III-14

Improving the reproducibility of NONMEM-based pharmacometric analyses

Benjamin Guiastrennec (1), Anne Kümmel (1), Henning Schmidt (1)

(1) IntiQuan GmbH

Introduction/Objectives: Pharmacometric analyses are commonly used to support critical decision. Therefore, a high degree of traceability and reproducibility must be ensured from the source data to the report generation. Only then could collaborators, sponsors and regulatory agencies properly evaluate the quality and validity of the analysis [1]. However, with NONMEM-based pharmacometric analyses this can be challenging due to the array of tools used throughout data processing (e.g., SAS, R), data analysis (e.g., R, NONMEM, PsN), and reporting which themselves have additional dependencies (e.g., compilers, libraries) [2]. Thanks to the development of dedicated tools to facilitated workflow-based analysis the traceability aspect has mostly been addressed. However, the reproducibility aspect is often overlooked. Due to differences in operating systems, program versions/configurations and R libraries between workstations, or within a given workstation taken at different timepoint, breaking changes can occur and yield to a lack of confidence in the capacity to reproduce given results in the future. Herein we illustrate common reproducibility issues and suggest solutions to address them.
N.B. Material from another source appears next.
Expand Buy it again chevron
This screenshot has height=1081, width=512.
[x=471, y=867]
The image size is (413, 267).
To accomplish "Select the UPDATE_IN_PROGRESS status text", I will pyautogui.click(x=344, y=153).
Methods: A pharmacokinetic (PK) [3] and a pharmacodynamic model (PD) [4] were incorporated into a fully traceable analysis workflow developed using the IQRtools R package [5]. For each model the reproducibility of the NONMEM results using the first-order conditional estimation (FOCE) or the stochastic approximation expectation maximization (SAEM) was evaluated with and without parallelization under 3 different setups: a Linux server running a docker image (Ubuntu 18.04 LTS, NONMEM 7.4.3, R 3.6.3 with CRAN snapshot), a MacBook pro (OSX 10.15.7) with a local NONMEM installation (NONMEM 7.4.3, R 3.6.3 with CRAN snapshot) or the MacBook pro running the docker image [6]. Furthermore, to assess the repeatability of the NONMEM estimation methods, each scenario was run twice in a row.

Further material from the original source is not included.